PROBLEM —
Reproduce the following lines word for word.

RECORDS SUPPLIED —
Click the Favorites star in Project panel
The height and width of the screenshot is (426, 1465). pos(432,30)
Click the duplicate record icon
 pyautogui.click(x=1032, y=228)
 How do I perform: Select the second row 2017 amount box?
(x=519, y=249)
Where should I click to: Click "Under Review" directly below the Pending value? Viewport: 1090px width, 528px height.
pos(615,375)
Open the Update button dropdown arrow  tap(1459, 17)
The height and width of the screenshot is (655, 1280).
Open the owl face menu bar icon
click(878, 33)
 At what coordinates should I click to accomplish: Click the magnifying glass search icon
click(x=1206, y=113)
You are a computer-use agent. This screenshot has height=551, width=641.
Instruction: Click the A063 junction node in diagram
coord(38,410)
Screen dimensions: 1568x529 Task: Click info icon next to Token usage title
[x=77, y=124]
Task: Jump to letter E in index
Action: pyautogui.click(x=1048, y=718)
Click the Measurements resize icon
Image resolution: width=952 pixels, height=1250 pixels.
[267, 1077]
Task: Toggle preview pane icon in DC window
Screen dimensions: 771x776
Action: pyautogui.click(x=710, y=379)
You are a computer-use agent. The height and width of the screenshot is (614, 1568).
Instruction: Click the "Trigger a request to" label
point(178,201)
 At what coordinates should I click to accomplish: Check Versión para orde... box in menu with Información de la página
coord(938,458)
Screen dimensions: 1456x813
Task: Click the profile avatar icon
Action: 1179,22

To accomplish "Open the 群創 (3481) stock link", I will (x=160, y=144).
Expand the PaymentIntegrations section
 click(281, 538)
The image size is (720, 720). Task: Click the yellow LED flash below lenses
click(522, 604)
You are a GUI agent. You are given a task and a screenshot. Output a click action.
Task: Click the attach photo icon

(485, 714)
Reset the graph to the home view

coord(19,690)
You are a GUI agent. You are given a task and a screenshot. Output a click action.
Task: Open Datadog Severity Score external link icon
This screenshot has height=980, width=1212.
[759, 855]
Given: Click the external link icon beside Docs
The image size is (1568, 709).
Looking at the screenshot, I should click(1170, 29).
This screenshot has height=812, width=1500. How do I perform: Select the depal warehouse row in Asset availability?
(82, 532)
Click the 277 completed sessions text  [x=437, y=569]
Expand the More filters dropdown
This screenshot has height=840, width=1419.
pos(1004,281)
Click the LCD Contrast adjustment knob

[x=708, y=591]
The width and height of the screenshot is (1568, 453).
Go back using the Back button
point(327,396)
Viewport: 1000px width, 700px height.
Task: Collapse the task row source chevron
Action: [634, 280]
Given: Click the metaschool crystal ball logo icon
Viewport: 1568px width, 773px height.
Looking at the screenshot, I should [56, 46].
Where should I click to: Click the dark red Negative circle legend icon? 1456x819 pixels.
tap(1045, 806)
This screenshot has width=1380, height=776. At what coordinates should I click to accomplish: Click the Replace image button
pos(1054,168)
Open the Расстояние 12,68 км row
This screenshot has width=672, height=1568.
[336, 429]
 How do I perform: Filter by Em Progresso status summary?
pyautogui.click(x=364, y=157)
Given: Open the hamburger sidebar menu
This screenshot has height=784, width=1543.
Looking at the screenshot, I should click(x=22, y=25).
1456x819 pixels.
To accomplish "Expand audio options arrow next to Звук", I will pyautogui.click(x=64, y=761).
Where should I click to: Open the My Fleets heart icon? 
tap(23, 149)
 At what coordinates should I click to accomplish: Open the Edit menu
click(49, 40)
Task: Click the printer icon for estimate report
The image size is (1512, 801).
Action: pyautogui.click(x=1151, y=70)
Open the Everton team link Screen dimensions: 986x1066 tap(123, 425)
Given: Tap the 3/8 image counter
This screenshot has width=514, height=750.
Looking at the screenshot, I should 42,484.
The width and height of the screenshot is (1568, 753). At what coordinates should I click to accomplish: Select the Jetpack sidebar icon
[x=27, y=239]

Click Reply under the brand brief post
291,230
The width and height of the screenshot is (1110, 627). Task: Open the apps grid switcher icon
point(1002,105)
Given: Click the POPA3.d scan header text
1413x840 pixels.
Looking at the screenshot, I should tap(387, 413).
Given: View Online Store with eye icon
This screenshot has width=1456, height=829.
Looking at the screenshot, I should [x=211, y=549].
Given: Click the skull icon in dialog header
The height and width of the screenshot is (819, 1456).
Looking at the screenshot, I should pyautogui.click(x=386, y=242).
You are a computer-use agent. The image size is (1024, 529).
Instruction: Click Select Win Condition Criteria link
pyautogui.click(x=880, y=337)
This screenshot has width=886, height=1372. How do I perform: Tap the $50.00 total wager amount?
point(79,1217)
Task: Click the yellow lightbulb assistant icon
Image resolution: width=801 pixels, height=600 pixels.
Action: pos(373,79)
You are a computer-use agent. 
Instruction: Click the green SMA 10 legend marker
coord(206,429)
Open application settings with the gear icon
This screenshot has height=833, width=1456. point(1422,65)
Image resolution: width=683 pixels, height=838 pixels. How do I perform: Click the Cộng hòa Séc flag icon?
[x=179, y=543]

CORRECT ANSWER —
Click the Favorites star in Project panel
The height and width of the screenshot is (426, 1465). pos(432,30)
Click the duplicate record icon
 pyautogui.click(x=1032, y=228)
 How do I perform: Select the second row 2017 amount box?
(x=519, y=249)
Where should I click to: Click "Under Review" directly below the Pending value? Viewport: 1090px width, 528px height.
pos(615,375)
Open the Update button dropdown arrow  tap(1459, 17)
The height and width of the screenshot is (655, 1280).
Open the owl face menu bar icon
click(878, 33)
 At what coordinates should I click to accomplish: Click the magnifying glass search icon
click(x=1206, y=113)
You are a computer-use agent. This screenshot has height=551, width=641.
Instruction: Click the A063 junction node in diagram
coord(38,410)
Screen dimensions: 1568x529 Task: Click info icon next to Token usage title
[x=77, y=124]
Task: Jump to letter E in index
Action: pyautogui.click(x=1048, y=718)
Click the Measurements resize icon
Image resolution: width=952 pixels, height=1250 pixels.
[267, 1077]
Task: Toggle preview pane icon in DC window
Screen dimensions: 771x776
Action: pyautogui.click(x=710, y=379)
You are a computer-use agent. The height and width of the screenshot is (614, 1568).
Instruction: Click the "Trigger a request to" label
point(178,201)
 At what coordinates should I click to accomplish: Check Versión para orde... box in menu with Información de la página
coord(938,458)
Screen dimensions: 1456x813
Task: Click the profile avatar icon
Action: 1179,22

To accomplish "Open the 群創 (3481) stock link", I will (x=160, y=144).
Expand the PaymentIntegrations section
 click(281, 538)
The image size is (720, 720). Task: Click the yellow LED flash below lenses
click(522, 604)
You are a GUI agent. You are given a task and a screenshot. Output a click action.
Task: Click the attach photo icon

(485, 714)
Reset the graph to the home view

coord(19,690)
You are a GUI agent. You are given a task and a screenshot. Output a click action.
Task: Open Datadog Severity Score external link icon
This screenshot has height=980, width=1212.
[759, 855]
Given: Click the external link icon beside Docs
The image size is (1568, 709).
Looking at the screenshot, I should click(1170, 29).
This screenshot has height=812, width=1500. How do I perform: Select the depal warehouse row in Asset availability?
(82, 532)
Click the 277 completed sessions text  [x=437, y=569]
Expand the More filters dropdown
This screenshot has height=840, width=1419.
pos(1004,281)
Click the LCD Contrast adjustment knob

[x=708, y=591]
The width and height of the screenshot is (1568, 453).
Go back using the Back button
point(327,396)
Viewport: 1000px width, 700px height.
Task: Collapse the task row source chevron
Action: [634, 280]
Given: Click the metaschool crystal ball logo icon
Viewport: 1568px width, 773px height.
Looking at the screenshot, I should [56, 46].
Where should I click to: Click the dark red Negative circle legend icon? 1456x819 pixels.
tap(1045, 806)
This screenshot has width=1380, height=776. At what coordinates should I click to accomplish: Click the Replace image button
pos(1054,168)
Open the Расстояние 12,68 км row
This screenshot has width=672, height=1568.
[336, 429]
 How do I perform: Filter by Em Progresso status summary?
pyautogui.click(x=364, y=157)
Given: Open the hamburger sidebar menu
This screenshot has height=784, width=1543.
Looking at the screenshot, I should click(x=22, y=25).
1456x819 pixels.
To accomplish "Expand audio options arrow next to Звук", I will pyautogui.click(x=64, y=761).
Where should I click to: Open the My Fleets heart icon? 
tap(23, 149)
 At what coordinates should I click to accomplish: Open the Edit menu
click(49, 40)
Task: Click the printer icon for estimate report
The image size is (1512, 801).
Action: pyautogui.click(x=1151, y=70)
Open the Everton team link Screen dimensions: 986x1066 tap(123, 425)
Given: Tap the 3/8 image counter
This screenshot has width=514, height=750.
Looking at the screenshot, I should 42,484.
The width and height of the screenshot is (1568, 753). At what coordinates should I click to accomplish: Select the Jetpack sidebar icon
[x=27, y=239]

Click Reply under the brand brief post
291,230
The width and height of the screenshot is (1110, 627). Task: Open the apps grid switcher icon
point(1002,105)
Given: Click the POPA3.d scan header text
1413x840 pixels.
Looking at the screenshot, I should tap(387, 413).
Given: View Online Store with eye icon
This screenshot has width=1456, height=829.
Looking at the screenshot, I should [x=211, y=549].
Given: Click the skull icon in dialog header
The height and width of the screenshot is (819, 1456).
Looking at the screenshot, I should pyautogui.click(x=386, y=242).
You are a computer-use agent. The image size is (1024, 529).
Instruction: Click Select Win Condition Criteria link
pyautogui.click(x=880, y=337)
This screenshot has width=886, height=1372. How do I perform: Tap the $50.00 total wager amount?
point(79,1217)
Task: Click the yellow lightbulb assistant icon
Image resolution: width=801 pixels, height=600 pixels.
Action: pos(373,79)
You are a computer-use agent. 
Instruction: Click the green SMA 10 legend marker
coord(206,429)
Open application settings with the gear icon
This screenshot has height=833, width=1456. point(1422,65)
Image resolution: width=683 pixels, height=838 pixels. How do I perform: Click the Cộng hòa Séc flag icon?
[x=179, y=543]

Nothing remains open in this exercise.